The United States Geological Survey says a small earthquake was detected in New Jersey early Wednesday morning.

A magnitude 3.1 earthquake's epicenter was near southeast of East Freehold, New Jersey, according to USGS. Public reports suggested the quake was felt as far away as Philadelphia and Long Island.

"I live in Freehold and I thought something hit the house," Theresa McAllister said. Most in the area who felt the tremor were not aware what it actually was until later.

"It woke me up like a freight train coming down the tracks, it sounded like a sonic boom," said Mike Page.

USGS geophysicist Robert Sanders told NBC News that an earthquake in the region is "relatively uncommon." There are two previous recorded quakes with a magnitude 3.0 and larger within a 10-mile radius of the one in Freehold: A 3.1 earthquake in 1992 and a 3.5 earthquake in 1979.

"It will take a few days or weeks before analysts can see if there’s a specific fault line at cause here," Sanders said. He added that structural damage is possible but unlikely. Damages are more likely to be things falling off shelves.

In the general New York area, it's slightly more common. Seismologists said that an earthquake similar in size can be expected about once a year in the region.

"There is a consistent pattern in the eastern United States that the earthquakes are responding to a squeezing force in the northeast to southwest direction," said John Armbruster of the Lamont Doherty Earth Observatory. "There isn't one big fault line, the rocks around the New York City area are hundreds of millions of years old, they've had a rough life."

A spokesperson for the Monmouth County Sherrif's Office tells News 4 that there were at least 125 calls in a half-hour span into the 911 call center; no damage was reported.

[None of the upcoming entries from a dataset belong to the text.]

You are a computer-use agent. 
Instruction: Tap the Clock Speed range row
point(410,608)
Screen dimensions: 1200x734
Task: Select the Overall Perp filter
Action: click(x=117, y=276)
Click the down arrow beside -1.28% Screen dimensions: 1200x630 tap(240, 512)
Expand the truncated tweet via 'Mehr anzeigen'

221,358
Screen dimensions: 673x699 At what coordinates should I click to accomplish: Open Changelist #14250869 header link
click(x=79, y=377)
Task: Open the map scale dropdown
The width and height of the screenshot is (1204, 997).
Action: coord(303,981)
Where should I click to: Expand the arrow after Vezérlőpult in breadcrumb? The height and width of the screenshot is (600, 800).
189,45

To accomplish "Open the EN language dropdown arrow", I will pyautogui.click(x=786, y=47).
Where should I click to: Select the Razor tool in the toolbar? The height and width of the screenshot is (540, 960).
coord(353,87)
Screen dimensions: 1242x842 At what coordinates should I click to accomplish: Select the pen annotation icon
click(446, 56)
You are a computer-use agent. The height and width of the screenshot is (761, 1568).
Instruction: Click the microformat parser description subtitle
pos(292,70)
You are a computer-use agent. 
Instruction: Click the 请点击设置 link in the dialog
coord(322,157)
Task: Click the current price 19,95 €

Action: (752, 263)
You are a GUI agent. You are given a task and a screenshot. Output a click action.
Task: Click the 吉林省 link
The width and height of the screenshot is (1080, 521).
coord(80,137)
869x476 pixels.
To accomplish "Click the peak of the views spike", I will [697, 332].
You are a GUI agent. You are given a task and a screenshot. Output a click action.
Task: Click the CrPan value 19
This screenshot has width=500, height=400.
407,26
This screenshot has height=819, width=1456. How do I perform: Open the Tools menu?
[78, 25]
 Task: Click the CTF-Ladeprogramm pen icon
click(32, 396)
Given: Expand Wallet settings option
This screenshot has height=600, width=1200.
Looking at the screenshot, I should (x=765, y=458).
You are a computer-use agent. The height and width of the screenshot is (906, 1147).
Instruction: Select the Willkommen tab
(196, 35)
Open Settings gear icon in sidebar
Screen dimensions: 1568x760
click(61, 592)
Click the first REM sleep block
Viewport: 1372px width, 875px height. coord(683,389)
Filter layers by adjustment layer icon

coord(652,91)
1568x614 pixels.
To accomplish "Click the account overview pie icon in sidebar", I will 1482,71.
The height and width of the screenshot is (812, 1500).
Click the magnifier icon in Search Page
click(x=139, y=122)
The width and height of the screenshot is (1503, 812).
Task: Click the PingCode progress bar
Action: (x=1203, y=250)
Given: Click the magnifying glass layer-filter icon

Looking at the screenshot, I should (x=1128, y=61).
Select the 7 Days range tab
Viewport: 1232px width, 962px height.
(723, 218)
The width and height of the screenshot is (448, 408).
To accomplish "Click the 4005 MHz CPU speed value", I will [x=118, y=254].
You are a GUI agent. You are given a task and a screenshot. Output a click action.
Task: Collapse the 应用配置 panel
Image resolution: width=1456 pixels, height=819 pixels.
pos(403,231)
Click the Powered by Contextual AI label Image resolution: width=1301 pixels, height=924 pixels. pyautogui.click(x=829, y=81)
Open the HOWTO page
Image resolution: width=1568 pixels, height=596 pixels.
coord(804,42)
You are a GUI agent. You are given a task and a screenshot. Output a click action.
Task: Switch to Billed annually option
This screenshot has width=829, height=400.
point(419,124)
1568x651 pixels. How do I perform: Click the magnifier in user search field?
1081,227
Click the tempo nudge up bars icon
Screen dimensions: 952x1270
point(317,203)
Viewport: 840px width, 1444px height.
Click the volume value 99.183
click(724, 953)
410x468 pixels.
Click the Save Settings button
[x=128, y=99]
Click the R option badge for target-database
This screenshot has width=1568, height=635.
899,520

The office also released video from an outside camera that shook for less than a second.

The USGS says more than 5,500 people have submitted "Felt It" reports online.

The Freehold Police Department said dispatch fielded dozens of calls and that the epicenter of the earthquake was 500 feet away from the police station. A spokesperson for the department said the quake felt more like “the floor dropped out” rather than a wavy motion.

Unlike earthquakes on the West Coast, the ones that occur on the West Coast are more widely felt, according to USGS. Scientists are researching the reasons but some of the factors have to do with the nature of tectonic plates and the size and age of buildings here.

New Jersey's own Department of Environmental Protection says the state is probably overdue for a more significant earthquake, like the magnitude 5.5 temblor that struck in 1884 that caused damage on Staten Island. Such a quake, were it to strike today, would result in "severe damage" and would "likely" cause fatalities, the state says.

"Earthquakes are very infrequent, but if a large one happens it would be much more devastating in the East than something out West," said Thomas Pratt, of the USGS Earthquake Hazards Program. "The reason is everything out West is built to withstand earthquakes. Most buildings in the East are not."